Greg Veen is explaining canvas. Showing several examples of both Flash and canvas animations.
Now showing Bespin, an online code editor that uses canvas. Very cool. I had forgotten about that project. Ben Galbraith used canvas instead of Flash for performance, font rendering and browser interaction.
Alon Salant is now showing a dashboard for a large scale storage cluster network that is written in Canvas. The dashboard graphs are rendered with a JQuery plugin called flot and canvas.
Veen asked Salant why he chose Canvas over Flash. Answer: the client was very anti-Flash. Had previously used Flash for charting and had a bad experience. So it wasn’t exactly a technical reason.
Chet Haase works on the Flex SDK. Thinks it might have been a huge waste of time and resources to code a new solution (flot). He’s giving the standard Adobe line about all the existing development work behind Flash and how people shouldn’t bother reinventing the wheel. Says people latched on to Flash because of the tools available for developing in it. He finds the Flot/Canvas API to be good, but it’s lacking tools.
My thought: the tools will come. And probably faster than Adobe would like.
Germick as a game developer agrees with Haase. No argument that existing tools for Flash are more robust and well developed. The problem is with Flash itself, not its tools.
Canvas doesn’t work in any version of Internet Explorer. Is that a show-stopper for using canvas? Everybody is providing different answers. Most agree with common sense: it is a show-stopper for consumer sites but not so much in smaller, niche uses.
Current slide is just a link: http://code.google.com/p/explorercanvas/. That’s a script that adds canvas functionality to Internet Explorer.
Canvas is a really small API. Consequently implementation across browsers that support it are extremely compatible.
Sites with Flash won’t work on iPhone/iPadd. Sites with canvas won’t work in IE, so no one solution will achieve ubiquity.

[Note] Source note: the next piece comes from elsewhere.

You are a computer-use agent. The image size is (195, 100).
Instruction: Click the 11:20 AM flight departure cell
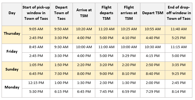[106, 30]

Germick, a Flash game developer, is excited about the next version of Flash and it’s ability to package up Flash files as native iPhone apps.
User Experience
Flash breaks browser experience. No back button, you can’t copy text and images, you can’t link to pages within the Flash, etc. These are extremely well-known complaints.
Haase says if it’s for a game the browser interoperability doesn’t matter very much because it’s about the experience. Salant called him out on that. It’s a very limited use case.
Overall I didn’t find this panel all that interesting but that may be because I’ve followed these arguments for a long time now.